NIST logo

Robustness and Reliability of Grid Systems

Overview:  The goal of this project is to develop measurement methods for evaluating the reliability and robustness of grid-computing systems that utilize the emerging Open Grid Forum (OGF) standards and related specifications. Grid computing systems enable dynamic composition of large numbers of distributed resources to perform highly compute-intensive tasks. These resources include processors, software components, memory and disk storage, high-speed data transfer capabilities, and databases. In recent years, there has been rapid growth in the number of industrial grid systems developed to support applications such as electronic commerce and finance, engineering design, product development, and scientific research. As demand grows and development of this technology continues, industrial grid systems that implement standards solutions will require methods to measure, analyze, and manage increasingly greater numbers of grid resources in order to ensure system reliability under volatile and uncertain conditions.

Industry Need Addressed: The rapid growth of commercial grid computing depends upon the success of standards currently being developed by the OGF and similar organizations. While these standards focus on providing a common platform for executing core grid resource management functions, less attention has been devoted to understanding how standards-based grid systems might behave at a large scale, or how well they might respond under volatile and uncertain conditions. At large scales, interactions among grid components can lead to complex, non-linear behaviors that produce unsuspected and uncontrolled system-wide effects, which in turn, can endanger and severely degrade effectiveness of an industrial grid system. The ability of grid systems to exhibit reliability and robustness in the face of such conditions is important; otherwise, significant productivity losses are likely to occur and long-term technological progress will be endangered. To ensure the required reliability of large-scale grid systems, the development of measurement methods is needed for analysis and management.
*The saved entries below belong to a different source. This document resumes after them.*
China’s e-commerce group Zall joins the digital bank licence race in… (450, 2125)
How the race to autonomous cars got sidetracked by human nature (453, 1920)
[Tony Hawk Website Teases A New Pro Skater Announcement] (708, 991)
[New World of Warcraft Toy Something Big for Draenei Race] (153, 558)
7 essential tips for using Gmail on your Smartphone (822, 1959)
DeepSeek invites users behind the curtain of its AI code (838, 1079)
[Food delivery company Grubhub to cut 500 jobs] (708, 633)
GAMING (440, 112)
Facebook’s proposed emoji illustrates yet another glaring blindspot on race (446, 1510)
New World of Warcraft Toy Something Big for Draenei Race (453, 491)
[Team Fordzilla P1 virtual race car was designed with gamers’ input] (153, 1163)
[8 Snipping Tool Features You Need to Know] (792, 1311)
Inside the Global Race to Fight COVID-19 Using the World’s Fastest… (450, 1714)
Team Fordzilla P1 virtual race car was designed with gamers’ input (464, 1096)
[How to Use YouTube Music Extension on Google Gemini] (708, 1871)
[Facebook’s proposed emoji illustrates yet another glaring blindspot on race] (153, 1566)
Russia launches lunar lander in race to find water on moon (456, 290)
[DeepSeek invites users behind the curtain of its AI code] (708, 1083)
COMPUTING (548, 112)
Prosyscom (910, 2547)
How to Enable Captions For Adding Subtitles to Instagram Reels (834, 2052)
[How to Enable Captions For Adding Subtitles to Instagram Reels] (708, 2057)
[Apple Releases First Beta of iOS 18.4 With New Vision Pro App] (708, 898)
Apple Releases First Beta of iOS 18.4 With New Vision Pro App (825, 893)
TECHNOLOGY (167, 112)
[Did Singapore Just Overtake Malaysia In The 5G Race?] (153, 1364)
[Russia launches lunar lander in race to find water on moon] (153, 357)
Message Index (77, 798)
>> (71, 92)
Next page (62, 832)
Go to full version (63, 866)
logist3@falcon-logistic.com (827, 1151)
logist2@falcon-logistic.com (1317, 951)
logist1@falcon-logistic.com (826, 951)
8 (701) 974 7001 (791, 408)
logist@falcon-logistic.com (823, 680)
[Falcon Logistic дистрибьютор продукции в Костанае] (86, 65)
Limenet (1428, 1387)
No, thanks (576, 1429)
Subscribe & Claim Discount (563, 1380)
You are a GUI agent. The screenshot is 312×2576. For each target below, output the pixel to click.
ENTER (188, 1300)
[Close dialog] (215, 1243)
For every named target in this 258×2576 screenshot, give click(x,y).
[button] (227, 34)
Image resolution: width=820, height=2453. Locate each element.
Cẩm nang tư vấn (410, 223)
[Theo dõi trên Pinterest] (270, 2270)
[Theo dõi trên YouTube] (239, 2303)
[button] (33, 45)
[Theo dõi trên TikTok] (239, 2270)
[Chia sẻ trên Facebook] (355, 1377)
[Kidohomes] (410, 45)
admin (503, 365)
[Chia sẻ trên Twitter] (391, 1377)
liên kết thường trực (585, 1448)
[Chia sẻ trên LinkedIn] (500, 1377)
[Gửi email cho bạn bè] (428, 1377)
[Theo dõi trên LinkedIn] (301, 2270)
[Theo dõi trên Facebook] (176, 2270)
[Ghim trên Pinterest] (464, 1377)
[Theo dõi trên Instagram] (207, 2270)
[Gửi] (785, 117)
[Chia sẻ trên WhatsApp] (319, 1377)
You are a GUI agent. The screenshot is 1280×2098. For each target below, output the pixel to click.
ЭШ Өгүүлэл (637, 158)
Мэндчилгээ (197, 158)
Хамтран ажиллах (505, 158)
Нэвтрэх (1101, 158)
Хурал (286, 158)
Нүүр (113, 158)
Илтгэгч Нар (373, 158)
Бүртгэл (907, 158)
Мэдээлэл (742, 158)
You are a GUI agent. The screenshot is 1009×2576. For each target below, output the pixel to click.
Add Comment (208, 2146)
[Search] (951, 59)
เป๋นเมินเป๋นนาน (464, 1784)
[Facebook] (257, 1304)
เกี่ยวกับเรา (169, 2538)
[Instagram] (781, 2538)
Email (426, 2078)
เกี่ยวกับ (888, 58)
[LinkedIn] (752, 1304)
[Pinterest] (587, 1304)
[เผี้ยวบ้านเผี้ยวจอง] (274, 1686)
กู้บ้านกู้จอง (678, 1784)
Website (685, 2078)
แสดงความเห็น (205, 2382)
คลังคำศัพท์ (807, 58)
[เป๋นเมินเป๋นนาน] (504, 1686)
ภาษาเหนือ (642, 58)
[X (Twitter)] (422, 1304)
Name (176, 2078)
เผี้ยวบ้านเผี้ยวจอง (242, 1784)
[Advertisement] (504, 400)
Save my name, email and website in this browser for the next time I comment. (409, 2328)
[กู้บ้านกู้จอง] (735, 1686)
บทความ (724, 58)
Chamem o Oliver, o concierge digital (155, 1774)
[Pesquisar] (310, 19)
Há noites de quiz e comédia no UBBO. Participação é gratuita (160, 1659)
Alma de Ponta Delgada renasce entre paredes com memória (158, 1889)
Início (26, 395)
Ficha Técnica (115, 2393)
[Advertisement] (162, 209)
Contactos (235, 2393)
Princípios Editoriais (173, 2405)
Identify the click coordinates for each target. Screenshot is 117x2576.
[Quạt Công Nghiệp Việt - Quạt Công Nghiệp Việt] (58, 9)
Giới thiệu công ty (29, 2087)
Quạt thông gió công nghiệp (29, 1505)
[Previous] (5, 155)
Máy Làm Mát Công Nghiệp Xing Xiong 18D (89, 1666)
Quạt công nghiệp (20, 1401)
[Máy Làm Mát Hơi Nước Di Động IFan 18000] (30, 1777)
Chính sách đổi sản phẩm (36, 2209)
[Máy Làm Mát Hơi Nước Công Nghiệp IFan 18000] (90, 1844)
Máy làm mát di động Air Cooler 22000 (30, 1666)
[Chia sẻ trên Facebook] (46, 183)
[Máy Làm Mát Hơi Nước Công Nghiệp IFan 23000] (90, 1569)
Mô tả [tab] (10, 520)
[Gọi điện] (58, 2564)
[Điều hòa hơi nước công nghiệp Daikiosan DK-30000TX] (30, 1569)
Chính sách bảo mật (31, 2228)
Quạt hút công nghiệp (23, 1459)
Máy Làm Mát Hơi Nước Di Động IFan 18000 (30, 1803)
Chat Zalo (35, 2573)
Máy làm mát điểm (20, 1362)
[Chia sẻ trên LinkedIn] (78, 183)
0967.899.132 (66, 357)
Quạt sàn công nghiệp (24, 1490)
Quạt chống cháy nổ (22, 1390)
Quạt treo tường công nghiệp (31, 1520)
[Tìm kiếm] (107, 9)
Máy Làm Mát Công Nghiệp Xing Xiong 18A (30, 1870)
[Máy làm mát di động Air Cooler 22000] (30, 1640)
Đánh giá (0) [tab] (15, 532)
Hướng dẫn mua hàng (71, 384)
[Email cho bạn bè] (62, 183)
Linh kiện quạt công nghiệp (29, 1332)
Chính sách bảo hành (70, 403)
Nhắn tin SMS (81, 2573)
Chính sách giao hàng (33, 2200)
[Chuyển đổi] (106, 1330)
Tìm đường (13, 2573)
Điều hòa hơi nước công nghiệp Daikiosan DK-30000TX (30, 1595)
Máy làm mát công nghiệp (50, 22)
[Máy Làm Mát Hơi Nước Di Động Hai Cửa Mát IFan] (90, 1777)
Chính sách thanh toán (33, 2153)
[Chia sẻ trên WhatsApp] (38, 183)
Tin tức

NIST/ITL Role: AAs industry focuses on establishing basic grid capabilities, NIST/ITL assists the private sector by developing methods to measure system behaviors and characteristics that impact reliability and robustness in large-scale, standards-based grid computing systems. These methods measure the ability of grids to provide services to industrial applications in the face of volatile and uncertain conditions. The methods will also enable understanding of causes of complex behavior in grid systems, detection of the onset of undesirable system states, and ultimately control to promote desirable system states. Specifically, the work provides:

  1. A simulation framework for modeling different approaches to resource management and control that currently underlie grid computing specifications,
  2. A set of metrics, scenarios, and methods against which to measure and evaluate robustness and reliability of the proposed approaches, with sample evaluations,
  3. Control algorithms that facilitate desirable overall grid system behaviors and
  4. Identification of issues and requirments for grid system reliability, developed through the OGF Reliability and Robustness Research Group.

Impact: NIST/ITL, through publication, interaction with industry, and participation in the standards bodies, provides critical information to developers of commercial grid computing standards and applications. Such information should suggest new approaches to improving reliability and robustness under volatile conditions.